BEGIN SOURCE EXTRACT

Banks and other financial institutions that take advantage of RPA have seen first-hand how this AI technology is both labor-saving and cost-effective.
For example, in 2017, DBS partnered with IBM to scale up the Centre of Excellence (COE) in RPA, highlighting the growing desire of financial institutions to expand RPA beyond back-end operations. Just five months after it was set up, DBS had already optimized more than 50 complex business processes. And HDFC Bank is using an AI-based chatbot, “Eva” (which stands for Electronic Virtual Assistant), built by Bengaluru-based Senseforth AI Research. Since its launch in March this year, Eva has addressed over 2.7 million customer queries, interacted with over 530,000 unique users, and held 1.2 million conversations.
Chatbots have become an expected part of the customer’s experience in all industries. According to a survey by LivePerson, 67% of customers prefer interacting with chatbots that provide customer support, due to their quick and efficient settlement of the issue. One of the key advantages of chatbots in the banking industry is that they are designed as both voice assistants for customers who prefer to call and as messaging assistants with personalized content that instantly responds to the client’s request.
Intelligent Process Automation (IPA)

END SOURCE EXTRACT
BEGIN STORED DATA

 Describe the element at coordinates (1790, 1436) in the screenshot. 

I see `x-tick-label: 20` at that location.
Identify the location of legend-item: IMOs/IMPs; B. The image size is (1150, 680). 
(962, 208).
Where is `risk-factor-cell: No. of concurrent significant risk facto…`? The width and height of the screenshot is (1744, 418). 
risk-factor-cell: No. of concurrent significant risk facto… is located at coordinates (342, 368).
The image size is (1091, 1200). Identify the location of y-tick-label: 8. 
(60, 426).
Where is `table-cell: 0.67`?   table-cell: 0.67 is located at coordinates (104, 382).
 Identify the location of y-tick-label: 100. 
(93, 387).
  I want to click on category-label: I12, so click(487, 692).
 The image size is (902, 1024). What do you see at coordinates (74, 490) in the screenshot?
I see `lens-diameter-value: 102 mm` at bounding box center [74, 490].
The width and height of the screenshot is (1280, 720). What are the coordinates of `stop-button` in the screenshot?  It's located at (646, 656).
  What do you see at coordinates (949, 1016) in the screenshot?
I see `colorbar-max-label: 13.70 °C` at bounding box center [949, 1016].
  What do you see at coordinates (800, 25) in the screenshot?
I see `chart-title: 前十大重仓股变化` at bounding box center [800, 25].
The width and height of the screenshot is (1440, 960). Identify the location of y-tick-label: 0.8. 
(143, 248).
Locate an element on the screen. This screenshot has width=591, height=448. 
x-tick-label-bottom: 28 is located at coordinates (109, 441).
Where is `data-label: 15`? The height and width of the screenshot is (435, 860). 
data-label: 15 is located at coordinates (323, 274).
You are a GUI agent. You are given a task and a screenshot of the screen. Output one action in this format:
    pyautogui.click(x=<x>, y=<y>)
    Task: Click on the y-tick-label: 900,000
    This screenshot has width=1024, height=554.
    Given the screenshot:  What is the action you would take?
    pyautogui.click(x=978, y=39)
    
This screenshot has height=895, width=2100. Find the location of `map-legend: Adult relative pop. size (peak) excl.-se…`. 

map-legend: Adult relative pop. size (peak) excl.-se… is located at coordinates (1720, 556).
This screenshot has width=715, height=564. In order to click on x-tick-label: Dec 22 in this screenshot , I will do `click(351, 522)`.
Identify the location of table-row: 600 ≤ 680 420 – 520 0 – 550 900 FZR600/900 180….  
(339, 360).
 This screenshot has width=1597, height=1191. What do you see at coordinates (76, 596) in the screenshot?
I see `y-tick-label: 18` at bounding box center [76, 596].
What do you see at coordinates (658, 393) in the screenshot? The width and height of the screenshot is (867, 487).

END STORED DATA

## TASK A
Answer these questions from the text on automation in banking:
(i) Which company built HDFC Bank's chatbot "Eva"?
(ii) What percentage of customers in the LivePerson survey prefer interacting with chatbots that provide customer support?
(iii) How many complex business processes had DBS optimized five months after the Centre of Excellence was set up?
## TASK B
Translate this sentence from the text on automation in banking into Spanish: "Chatbots have become an expected part of the customer’s experience in all industries."

## WORKED SOLUTION A
(i) Bengaluru-based Senseforth AI Research
(ii) 67%
(iii) More than 50

## WORKED SOLUTION B
Los chatbots se han convertido en una parte esperada de la experiencia del cliente en todas las industrias.